Reproduz na íntegra o texto sobre os impostos e as grandes fortunas, sem mudar nada.

====== Texto para ler ======

A (i)moralidade do sistema fiscal

A cada dia que passa aprece mais uma noticia sobre uma qualquer medida ou intenção de taxar mais quem mais pode.

Foi o aumento de impostos sobre as grandes fortunas e é hoje a proposta de taxar adicionalmente as empresas em sede de IRC acima dum certo limiar de lucros anuais.

Sou forçado a concordar que o esforço que a classe média faz do ponto de vista fiscal é bem maior que aqueles que têm grandes fortunas.
E é assim por várias razões razões.

Quem tem grandes fortunas usa expedientes legais para declarar valores totalmente incompatíveis com o tipo de vida que leva, tais como usufruir do património das suas empresas fazendo despesas que são despesas da "empresa" (com o consequente retorno de IVA etc etc), retirando dinheiro para paraísos fiscais isentando-se da taxa liberatória nos juros ou mais valias etc etc.
Em suma, quem tem uma grande fortuna pode muito bem passar por ser um remediado neste país.
Se colocarem mais 2 pontos percentuais de IRS a alguém com rendimentos acima de 500.000 Euros, muito facilmente passarão a declarar 400.000. Basta para isso que uma série de despesas passem a ser declaradas como despesas de uma qualquer das suas sociedades.

Um verdadeiro rico nem precisa de se ralar em retirar o dinheiro do país. Basta um retoque contabilístico e passa num instante a ser "pobre".

====== Dados ======

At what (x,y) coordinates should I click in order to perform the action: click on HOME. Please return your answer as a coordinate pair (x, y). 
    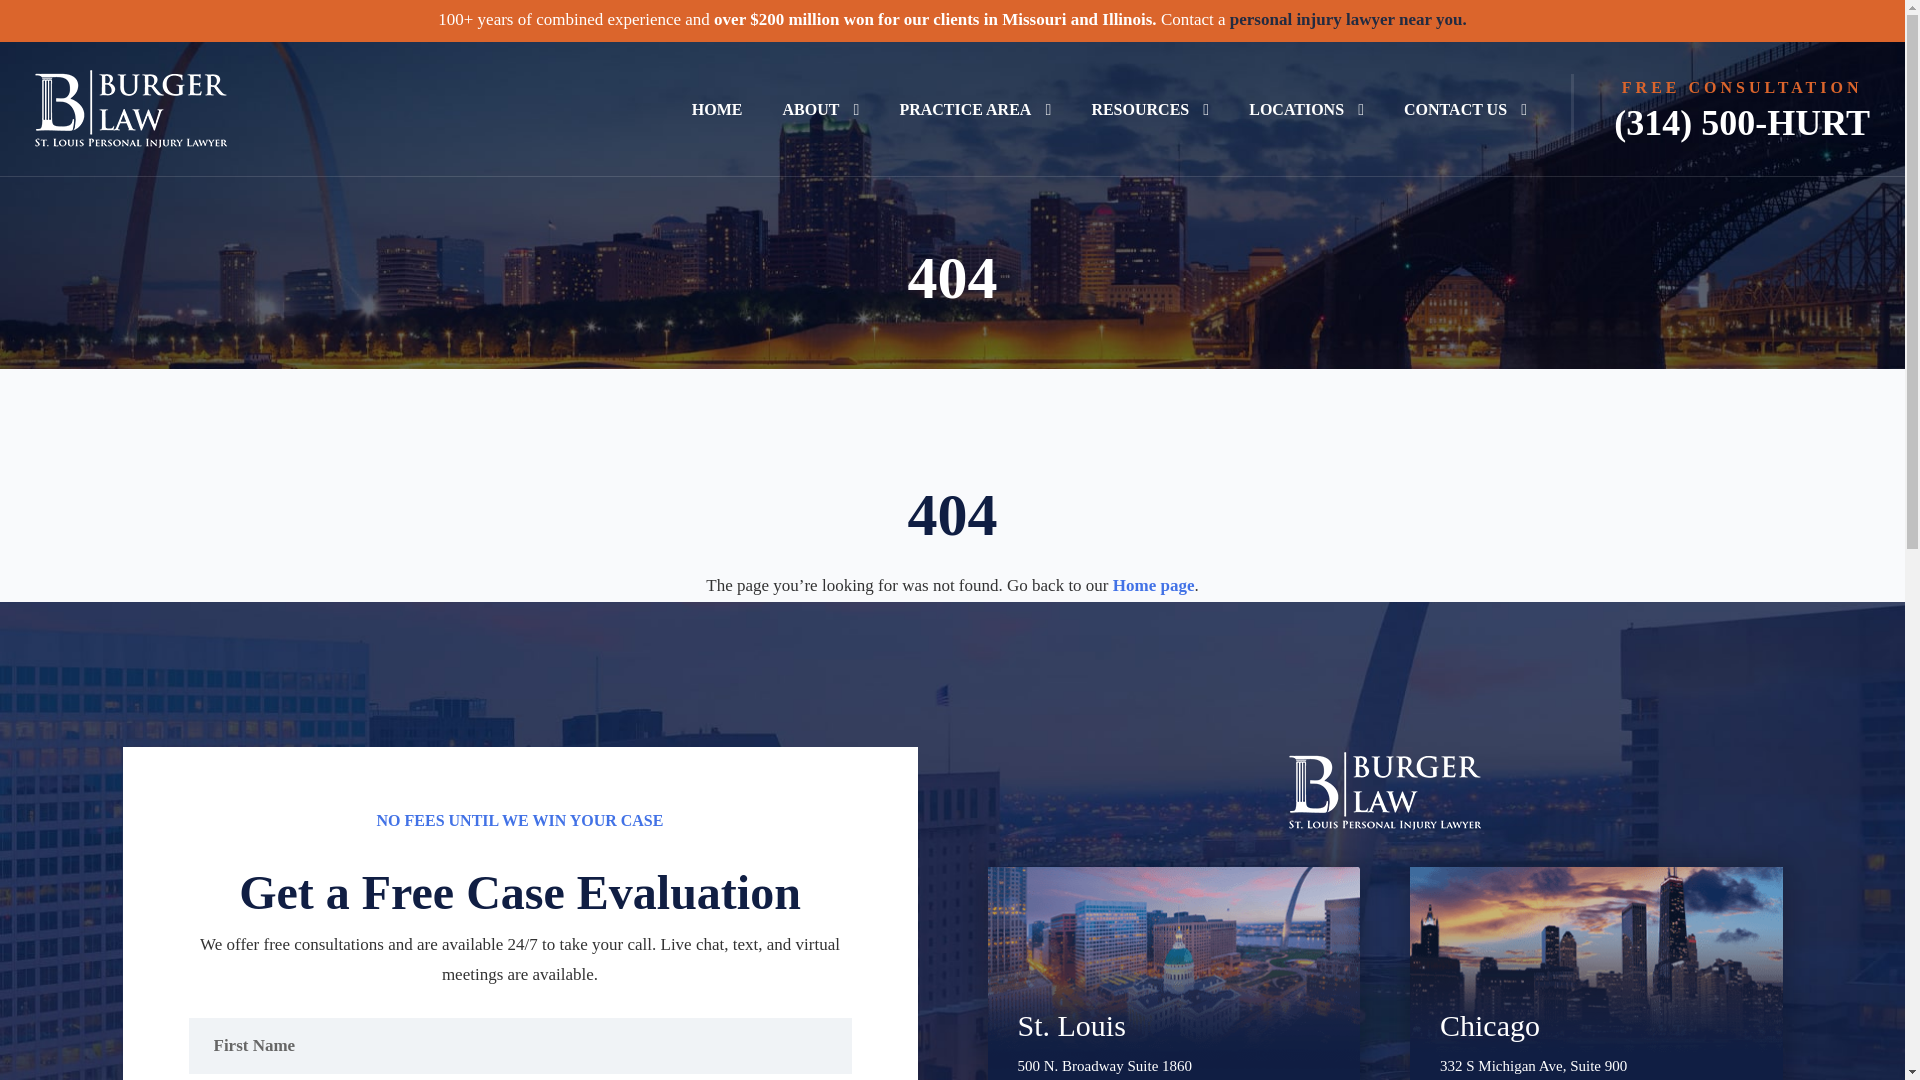
    Looking at the image, I should click on (717, 110).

======

- _Resposta à tarefa_:
A (i)moralidade do sistema fiscal

A cada dia que passa aprece mais uma noticia sobre uma qualquer medida ou intenção de taxar mais quem mais pode.

Foi o aumento de impostos sobre as grandes fortunas e é hoje a proposta de taxar adicionalmente as empresas em sede de IRC acima dum certo limiar de lucros anuais.

Sou forçado a concordar que o esforço que a classe média faz do ponto de vista fiscal é bem maior que aqueles que têm grandes fortunas.
E é assim por várias razões razões.

Quem tem grandes fortunas usa expedientes legais para declarar valores totalmente incompatíveis com o tipo de vida que leva, tais como usufruir do património das suas empresas fazendo despesas que são despesas da "empresa" (com o consequente retorno de IVA etc etc), retirando dinheiro para paraísos fiscais isentando-se da taxa liberatória nos juros ou mais valias etc etc.
Em suma, quem tem uma grande fortuna pode muito bem passar por ser um remediado neste país.
Se colocarem mais 2 pontos percentuais de IRS a alguém com rendimentos acima de 500.000 Euros, muito facilmente passarão a declarar 400.000. Basta para isso que uma série de despesas passem a ser declaradas como despesas de uma qualquer das suas sociedades.

Um verdadeiro rico nem precisa de se ralar em retirar o dinheiro do país. Basta um retoque contabilístico e passa num instante a ser "pobre".